En conclusion, il y a des mots qui véhiculent des discriminations abusives et d’autres qui masquent des distinctions utiles pour agir. Les mots font et défont le monde. Les mots sont donc trompeurs. Ils disent tantôt trop et tantôt pas assez. Peut-on cependant se passer de mots ? Certainement pas ! Mais l’on ne peut s’en remettre entièrement à eux. Il faut les articuler dans des discours et les inscrire dans des dialogues. La tendance actuelle à miser sur les gros titres ou à tout faire tenir dans un tweet nuit ainsi plus à la communication qu’elle ne la favorise. Le milliardaire Elon Musk masque la réalité du langage quand il pense défendre la liberté d’expression sur Twitter. Dans le style de communication encouragé par les nouvelles technologies, à défaut d’étayer son discours, on véhicule des affects en lieu et place des idées. Les mots deviennent des émotions. Il reste alors à articuler celles-ci pour en faire des motifs raisonnables. Ce travail de modulation nécessite un recul critique sur les mots que nous utilisons.
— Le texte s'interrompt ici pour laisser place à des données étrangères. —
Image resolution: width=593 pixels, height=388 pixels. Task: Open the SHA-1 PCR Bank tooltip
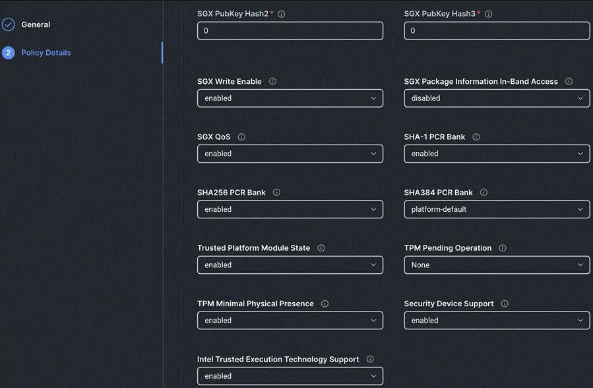(476, 137)
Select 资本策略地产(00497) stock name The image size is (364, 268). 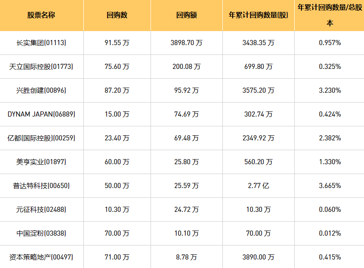41,257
  1. Philippe Luckx, « Éditorial », dans Horizon(s). Journal bimestriel du CAL Charleroi, septembre-octobre 2022.
  2. Barbara Stiegler, De la démocratie en pandémie, Paris, Gallimard, 2021.
  3. Rachel Carson, Printemps silencieux (1962), Marseille, Wildproject, 2009.
  4. Ignacio Ramonet, La tyrannie de la communication, Paris, Folio-Gallimard, 2001.
  5. Daniel Bernabé, Le piège identitaire. L’effacement de la question sociale, Paris, L’Échappée, 2022, p. 103.